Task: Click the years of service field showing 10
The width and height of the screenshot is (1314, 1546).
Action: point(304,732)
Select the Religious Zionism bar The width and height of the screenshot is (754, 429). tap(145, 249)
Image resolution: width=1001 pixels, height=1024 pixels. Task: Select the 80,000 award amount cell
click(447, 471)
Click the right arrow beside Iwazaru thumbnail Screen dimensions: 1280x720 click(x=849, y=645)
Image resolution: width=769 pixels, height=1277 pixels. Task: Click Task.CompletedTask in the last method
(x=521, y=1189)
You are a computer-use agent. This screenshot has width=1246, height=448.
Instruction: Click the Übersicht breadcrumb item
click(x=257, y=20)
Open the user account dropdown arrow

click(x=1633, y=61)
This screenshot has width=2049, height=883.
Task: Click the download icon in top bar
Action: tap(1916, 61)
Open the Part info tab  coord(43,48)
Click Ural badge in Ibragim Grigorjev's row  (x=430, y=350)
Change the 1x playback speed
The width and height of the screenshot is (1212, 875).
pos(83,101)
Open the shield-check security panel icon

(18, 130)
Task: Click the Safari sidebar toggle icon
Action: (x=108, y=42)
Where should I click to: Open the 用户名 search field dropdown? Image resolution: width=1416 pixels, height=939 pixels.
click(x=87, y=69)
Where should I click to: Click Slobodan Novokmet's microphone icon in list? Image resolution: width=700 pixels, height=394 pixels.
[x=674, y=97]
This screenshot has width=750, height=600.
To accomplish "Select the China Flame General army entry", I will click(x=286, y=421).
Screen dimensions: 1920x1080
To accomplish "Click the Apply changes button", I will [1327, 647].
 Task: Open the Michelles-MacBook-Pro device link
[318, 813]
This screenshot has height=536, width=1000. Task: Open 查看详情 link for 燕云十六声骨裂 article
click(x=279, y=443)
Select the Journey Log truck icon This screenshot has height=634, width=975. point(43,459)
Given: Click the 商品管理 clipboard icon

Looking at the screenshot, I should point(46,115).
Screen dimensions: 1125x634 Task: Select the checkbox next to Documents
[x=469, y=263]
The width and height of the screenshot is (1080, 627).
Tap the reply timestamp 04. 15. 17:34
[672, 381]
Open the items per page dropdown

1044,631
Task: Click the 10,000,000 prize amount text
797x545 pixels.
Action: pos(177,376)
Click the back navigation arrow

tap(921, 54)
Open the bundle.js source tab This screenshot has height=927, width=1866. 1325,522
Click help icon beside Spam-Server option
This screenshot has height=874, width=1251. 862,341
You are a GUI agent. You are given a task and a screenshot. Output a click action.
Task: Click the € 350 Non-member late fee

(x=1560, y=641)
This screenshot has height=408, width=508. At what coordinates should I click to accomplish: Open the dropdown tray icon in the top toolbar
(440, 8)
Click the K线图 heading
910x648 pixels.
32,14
********
● **Your assignment**
In the records above, the line with "Click the right" marks the start and the line with "You are a computer-use" marks the end; copy that stretch exactly, both lines included, and nothing else.

● **Answer to this exercise**
Click the right arrow beside Iwazaru thumbnail Screen dimensions: 1280x720 click(x=849, y=645)
Image resolution: width=769 pixels, height=1277 pixels. Task: Click Task.CompletedTask in the last method
(x=521, y=1189)
You are a computer-use agent. This screenshot has width=1246, height=448.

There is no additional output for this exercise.